A Case Regarding Disability Discrimination
On December 10, 2021, the court entered the consent order resolving this Fair Housing Act lawsuit alleging that the defendant, Links South, discriminated because of disability. The complaint alleged, based on an “election” referral from the Department of Housing and Urban Development, that Links South failed to grant a reasonable accommodation to Mr. Charlie Burge, who has been diagnosed with upper respiratory disabilities stemming from his having spent 18 months with the New York City Department of Sanitation clearing debris from the World Trade Center site following the attacks on 9/11. Because of his disabilities, Mr. Burge had a practice of removing his shoes before entering his condominium and placing them outside his front door to avoid tracking allergens inside his unit and aggravating his disabilities. Links South issued Mr. Burge rule violation notices, and Mr. Burge, through his counsel, sent a letter to Links South requesting a reasonable accommodation that would allow him to leave his shoes outside his front door. Despite receiving this request and supporting medical documentation, Links South constructively denied Mr. Burge’s request by repeatedly asking for more information and questioning the nexus between Mr. Burge’s disability and his need to leave his shoes outside his unit. Under the consent order, the defendant will pay Mr. Burge $40,000, grant Mr. Burge’s reasonable accommodation request, adopt a non-discrimination policy and a reasonable accommodation policy, undergo training, and submit periodic reports to the government.
Case Open Date: Friday, October 8, 2021
Case Name: United States v. The Links South at Harbour Village Condominiums Association, Inc. (M.D. Fla.)
Topic: Civil Rights
Tags: 6:21-cv-01682; Fair Housing Act; aggrieved persons; retired superintendent; Department of Sanitation; World Trade Center; Stanten Island; PTSD; post-traumatic stress disorder; melanoma; esophageal; sleep apnea; chronic sinusitis
Industry Code: None
Component: Civil Rights Division
Civil Rights – Housing and Civil Enforcement Section
Case Documents: Complaint – United States v. The Links South at Harbour Village Condominiums Association, Inc. (M.D. Fla.)
Consent Decree – United States v. The Links South at Harbour Village Condominium Association Inc. (M.D. Fla.)
This case centers around verification, the lengths that a housing provider may go to confirm a disability, and a nexus between the disability and the requested accommodation. While there is no question that a housing provider has the right to verify this information where it is not otherwise obvious or apparent (which was clearly the case here), there are limits as to how much and what type of information is sought.
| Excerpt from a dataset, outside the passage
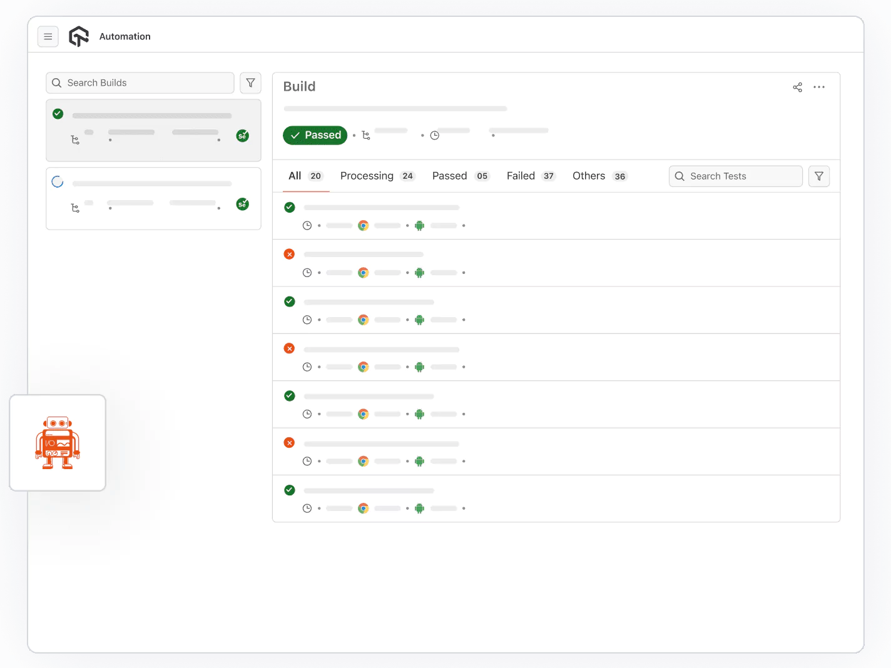The width and height of the screenshot is (891, 668).
Task: Open the filter panel next to Search Builds
Action: tap(250, 83)
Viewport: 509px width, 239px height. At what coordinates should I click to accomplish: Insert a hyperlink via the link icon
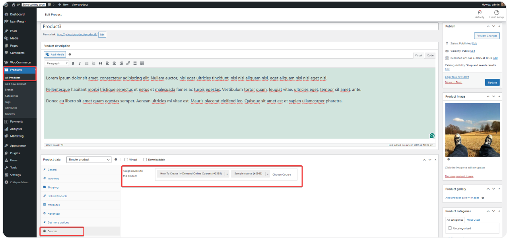[128, 63]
In this case, Plaintiff initially produced multiple documents, including two letters from healthcare providers addressing the diagnosis and the concern about shoes, a study on shoe-borne pathogens, and a letter from the World Trade Center Health program. However, the housing provider allegedly responded by requesting to inspect and photograph the unit, copies of medical records, prescriptions, and test results, and peer-reviewed articles. Although most of these alleged requests are well outside of what is permitted under the Fair Housing Act for verification purposes, the Plaintiffs produced these documents. The housing provider still did not acknowledge a connection between Plaintiff’s disability and the need to store his shoes outside.
Only one alternative solution was proposed by the housing provider – a sealed container inside the door to store shoes; however, Plaintiff’s healthcare provider explained why a sealed container would not work. It may have been a good idea to propose other ideas, but instead, the housing provider allegedly denied the request.
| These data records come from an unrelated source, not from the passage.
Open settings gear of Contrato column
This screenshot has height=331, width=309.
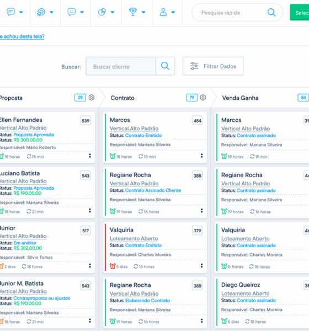[x=203, y=98]
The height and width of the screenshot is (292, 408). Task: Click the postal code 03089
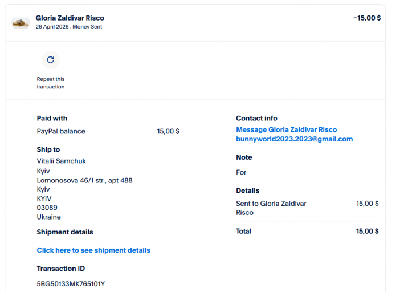tap(47, 208)
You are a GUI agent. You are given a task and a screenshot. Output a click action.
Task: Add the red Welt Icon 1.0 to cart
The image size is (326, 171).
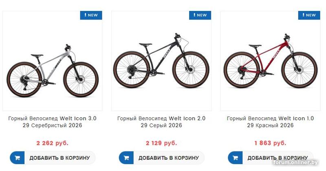(277, 158)
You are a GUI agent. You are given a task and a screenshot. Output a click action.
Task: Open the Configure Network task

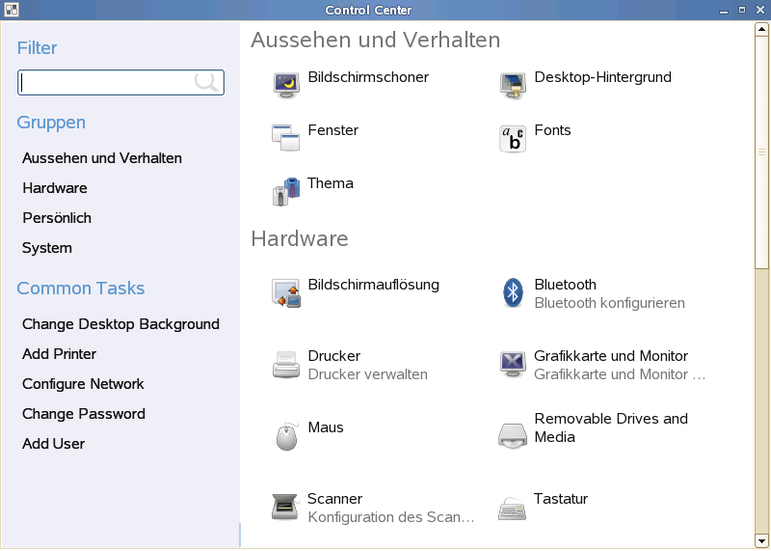(83, 384)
It is certainly permitted (and recommended!) that housing providers ask more than one or two questions during verification; however, any inquiries must be limited to only those that are relevant to the disability status and the connection between the disability and the accommodation. Medical records or test results can never be a part of that inquiry. Once a resident has provided enough information to reasonably establish those two questions, the verification process should end. Clearly, there are gray areas in how far verification questions may reach depending on the circumstances, so a housing provider must decide whether it is worth the risk to push back, or whether approval would make more sense from a business perspective. Clearly the housing provider, in this case, felt that the shoes were worth the risk of legal action, although in hindsight he probably should have consulted a fair housing attorney.